This is how far we have come until today. We were able to startup the whole environment, E-Business seemed to be working fine for the moment, but I am curious whether it will hold. 

The Practical Questions
Ok, we have "kind" of proven that you can install Oracle E-Business Suite with 10gR2 RAC and ASM with a shared APPL_TOP, CRS  ORACLE_HOME and RDBMS ORACLE_HOME. Now, the practical question: "Would or should you want to have this?"
My heart would probably say yes, because of my technical backgound. My rational answer would probably be no. One of the primary reasons is that if something bad happens to your file systems, you will lose your entire application.
I know what you will say now: "If you have done your design well, you will have your disks mirrored!" -Right! but most cases of corruption are the result of human errors, being people accidentally deleting files, modifications made to configurations that turn out not the way expected, etcetera. These corruptions will happily be taken by the mirroring mechanism in place. Disk mirroring only prevents data-loss and only in case of technical failures.
Why would you implement RAC? Probably to provide high availability. In other cases scalability. The first reason – high availability – cannot be achieved when you share everything there is to share. All of your shared resources become Single Points of Failure, thereby increasing the risk of downtime and in the same time decreasing the availability that you may want to achieve.

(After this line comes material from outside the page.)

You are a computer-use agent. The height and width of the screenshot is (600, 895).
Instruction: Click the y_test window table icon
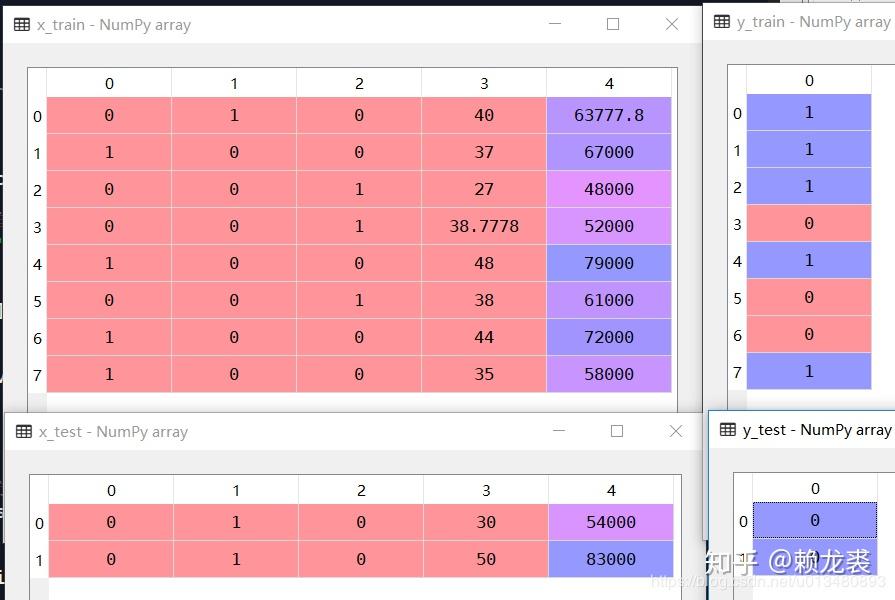(x=728, y=429)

But, you will respond, in such a case, RAC in itself is not a high availability tool. In certain perspectives this is true. However, there is a difference in having only the database shared (with a proper backup) in stead of everything. The more you share, the higher the chances that a failure will cause your entire system to become unavailable.

Share.

About Author

4 Comments

  1. jason smith on

    Have you been successful in using rapid clone to convert Oracle E-Business Suite 11.5.10.2 environment, single instance, multi-tier, which needed to be converted to a two-node RAC? Could you elaborate on the detailed steps that you followed- I have been trying to do the same with little luck.
    Thanks

  2. Nigel,
    I am almost sure this won’t do (setting the TNS_NAMES the way you propose). As far as I know, racgwrap is only used by srvctl, which initiates a secure shell connection to wichever machine, even the local machine. Regardless, what if you would start instance PROD2 from node1? This will start the database instance from node2, but you didn’t login to node2, you are on node1. Under the surface, a secure shell (ssh) is initiated that immediately runs the scripts to start the instance. This ssh connection will not source the environment, so ORACLE_SID will not be set. I am not even convinced of this when it comes down to starting instance PROD1 from node1. Srvctl will initiate ssh even for the local node, bypassing the sourcing of the environment file. Adding the environment file to your .profile or equivalent I believe will not do, because .profile is bypassed when you run a command using ssh. Additionally, what if you have multiple databases running on your nodes (PROD, TEST, etc)? How to determine the ORACLE_SID? You might have dedicated users per environment, but you cannot have multiple Clusterware (used by srvctl) installations per node.
    About your “bigger” question: My opinion is that with an application like EBS, downtime should be minimized as much as possible. That implies minimizing the risks for (unplanned) downtime as well. Especially with upgrades or patches (as already stated in the post), when having shared everything, the risks of downtime due to damage being done to the code is significant. When you would dedicate the code to the node it is running on, there is the possibility to upgrade the code locally, test it out, and if necessary fall back to the not yet patched node.
    There is one major issue here (as allways is the case when you are using EBS). Patching the EBS software (APPL_TOP, etc), most of the times changes are made to the database as well. So it is allways necessary to have a proper backup of the database (DUH?).

  3. Arnaud

    Small point; you should be able to simplify your setting of TNS_ADMIN to a single line:

    TNS_ADMIN=$ORACLE_HOME/network/admin/${ORACLE_SID}_`hostname`

    I’m assuming of course that you’ve already set ORACLE_SID in a node-specific way. Bigger question: what happens when you upgrade (Oracle, Apps, CRS, etc) in this scenario? that’s maybe as big an issue as human errors (don’t most human errors happen during upgrades?)

    Regards Nigel